§ **TEKS YANG DITAMPILKAN**
Laskar Hizbullah menjelang Pertempuran Surabaya pada 1945. | istimewa

Kronik

Jihad Santri Melawan Penjajah

Sesudah Indonesia merdeka, kalangan santri semakin merapatkan barisan untuk membela Tanah Air.

OLEH HASANUL RIZQA

Memasuki abad ke-20, umat Islam menghadapi tantangan besar dari kolonialisme yang penindasannya kian sistematis. Sejak 1870, di Indonesia pemerintah kolonial Belanda telah membuka akses yang luas bagi masuknya modal asing untuk mengeruk kekayaan Tanah Air. 

Semua itu demi profit kapital. Memang, ada Politik Etis yang dibuka sejak 1900. Namun, kebijakan itu hanyalah topeng belaka di balik kata humanisme. Sebab, tujuan utamanya adalah berupaya mengekalkan praktik kapitalisme di negeri-negeri jajahan.

Bagaimana kalangan pesantren menangkal ekses negatif ini? Di bidang pendidikan Islam, pesantren memegang peranan penting sebagai benteng pertahanan untuk membendung pengaruh buruk pendidikan yang diselenggarakan Belanda.

Ini dilakukan secara bahu-membahu dengan upaya pelbagai wujud dan aksi modernisme Islam yang dihadirkan melalui ormas-ormas besar saat itu, semisal Sarekat Islam.

photo
Pengurus Sarekat Islam cabang Kaliwungu, Kendal, Jawa Tengah, pada 1921 - (Troppen Museum)

Pada 1942, Belanda yang menjajah Indonesia ratusan tahun lamanya ternyata tidak siap dengan serbuan dari luar. Dari arah utara, tentara pendudukan Jepang datang merebut Indonesia.

Negeri Mata hari Terbit tiba dengan kepentingan menjadikan Indonesia sebagai wilayah pemasok bahan baku dan bala bantuan pendukung. Tujuannya agar Jepang memenangkan Perang Asia Timur Raya yang sedang berkecamuk melawan Amerika Serikat (AS) dan sekutu.

Sebagai siasat awal, Jepang merangkul tokoh-tokoh dari kalangan umat Islam yang selama ini dipinggirkan pemerintah kolonial Belanda. Di antaranya adalah ulama yang memiliki basis massa pesantren.

Namun, baru berselang satu atau dua tahun sejak masuknya Jepang, umat Islam merasakan situasi yang sama sekali tertekan sebagaimana ketika masih di bawah pemerintah kolonial. Sejumlah pesantren menggelorakan perlawanan terhadap kekejaman Jepang.

§ **DATA TERSEDIA**
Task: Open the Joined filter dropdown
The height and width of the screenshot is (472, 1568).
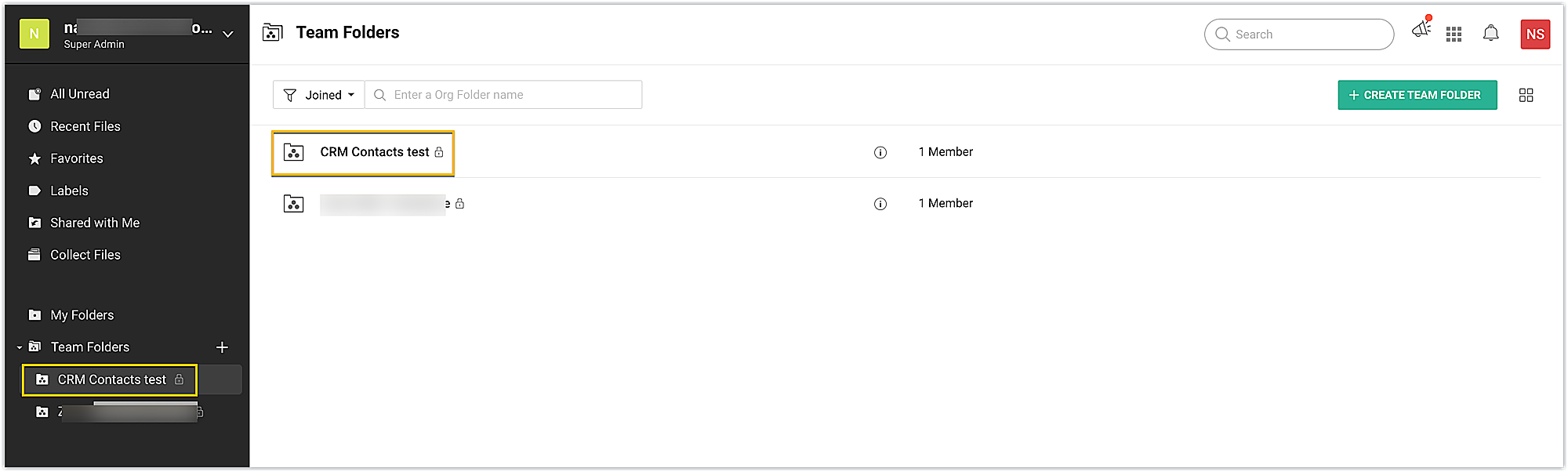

§ **SOAL SINGKAT**
Ringkaslah paragraf dalam teks tentang jihad santri yang diawali kata "Sebagai siasat awal" menjadi satu kalimat yang lebih pendek dengan tetap mempertahankan fakta utamanya.

§ **HASIL**
Pada awalnya, Jepang merangkul tokoh-tokoh Islam yang sebelumnya dipinggirkan Belanda, termasuk ulama dengan basis massa pesantren.